THE PATH, THE VILLAGES

The truth is, the villages remain charming. And the path provides quite a work out. The terrain one must walk occasionally is level, but most of the time winds up and down the slopes of this steep hillside as it meets the Mediterranean ocean. It now requires a pass-card to walk it (available in any of the towns ad train stations). The origins are Roman and this can still be found in evidence from stumbling upon ancient Roman steps carved into the hill, as well as patterned bricks and slabs of cut rock. It's all part of the path.

RIOMAGGIORE

At first glance Riomaggiore appears the least interesting of the group, and the smallest. But once you arrive on the other side of the walking tunnel (get your pass out!), and see the disarray of pastel colored houses, you realize why this wee place has been a favorite for photographers and painters.

MANAROLA

The village of Manarola, only a half hour walk from Riomaggiore, is perched majestically along a rock promontory with terraced vineyards as a backdrop. There is a secondary footpath leading up the mountainside to the village of Volastra, where after an hours climb, one can survey the coast from 1000 feet above sea level.

CORNIGLIA

It is worth the extra climb up the winding stairs to this village for your best view of the Cinque terre coastline. Once there, take a rest and enjoy a glass of the local white wine (Cinque Terre DOC) said to be the finest wine in the area. The grape is vernaccia and pigato. White crisp wines.

VERNAZZA

Although the prettiest of all the villages, it's also the most popular of the five. The La Spezia - Portovenere - Cinque Terre boat stops here and so many of the tourists that arrive go no further. The small sandy beach is populated by families, babies and young adults eyeing each others tans. But the water remains clear, cool and a great place for diving off of rocks. It sits in the shelter of a rocky cove, the dark rocks making a dramatic contrast behind the brightly colored houses and castle marks the path as you descend into town.

MONTEROSSO AL MARE

This is the biggest of all the five towns. Can we call it the capital? Why not, as it is the only one that has developed somewhat into a resort town with a few hotels, more restaurants, beach houses, and more found tucked in and out of its cobbled streets. Monterosso is a living village most of the year (although off season it is far more charming) and its enormous fortified castle that stands against the sea lends a healthy dose of yesteryear.

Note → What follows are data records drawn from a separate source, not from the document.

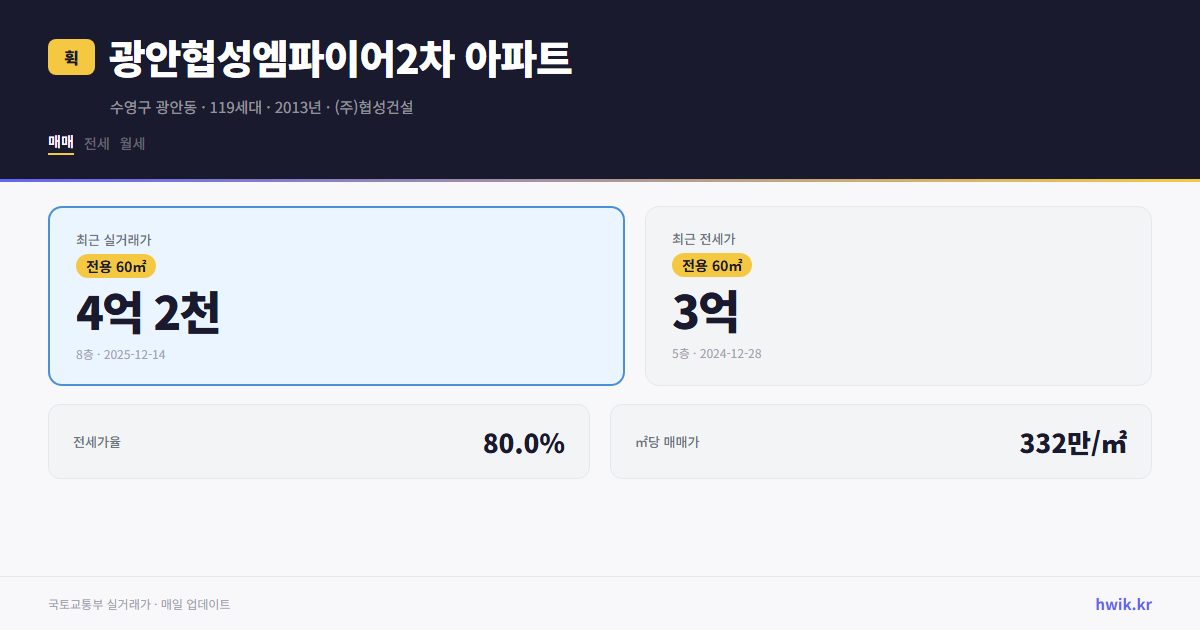Image resolution: width=1200 pixels, height=630 pixels.
Task: Open the 월세 tab
Action: (132, 143)
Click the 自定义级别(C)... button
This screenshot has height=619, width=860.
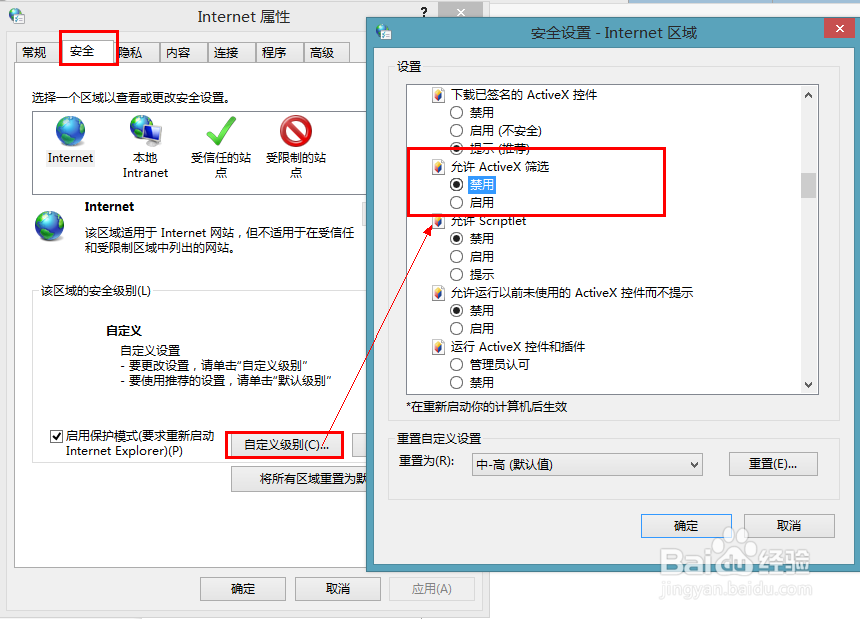285,445
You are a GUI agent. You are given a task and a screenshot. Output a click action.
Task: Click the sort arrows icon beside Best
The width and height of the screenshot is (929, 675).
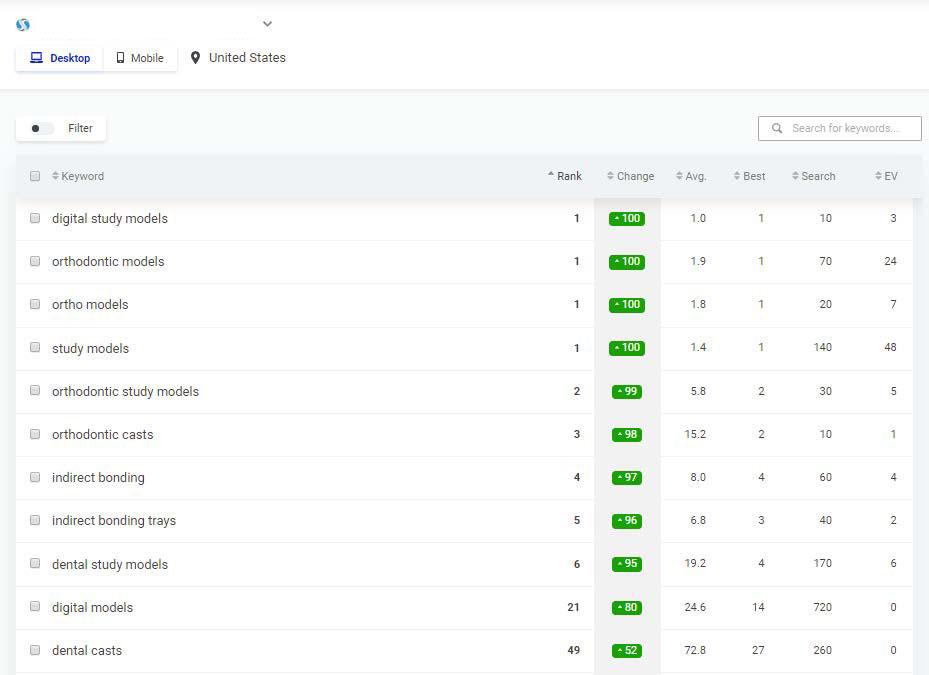click(x=737, y=176)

OTHER FISHING VILLAGES OF LIGURIA

For those that seek the towns not yet trampled by the German language, may we suggest Bonassola (just up the line from Monterosso al Mare) where a resort feeling is somewhat less charming. But it's a place to visit. But your best bet is the poetic Portovenere found closer to La Spezia (and OFF the train line). Portovenere, increasingly discovered by tourism, delivers a very different experience and is easily the most charming of them all. Accessible by bus and boat from La Spezia, check out the castle ruins, the church ion the sea and the place where Byron Shelly hatched Frankenstein.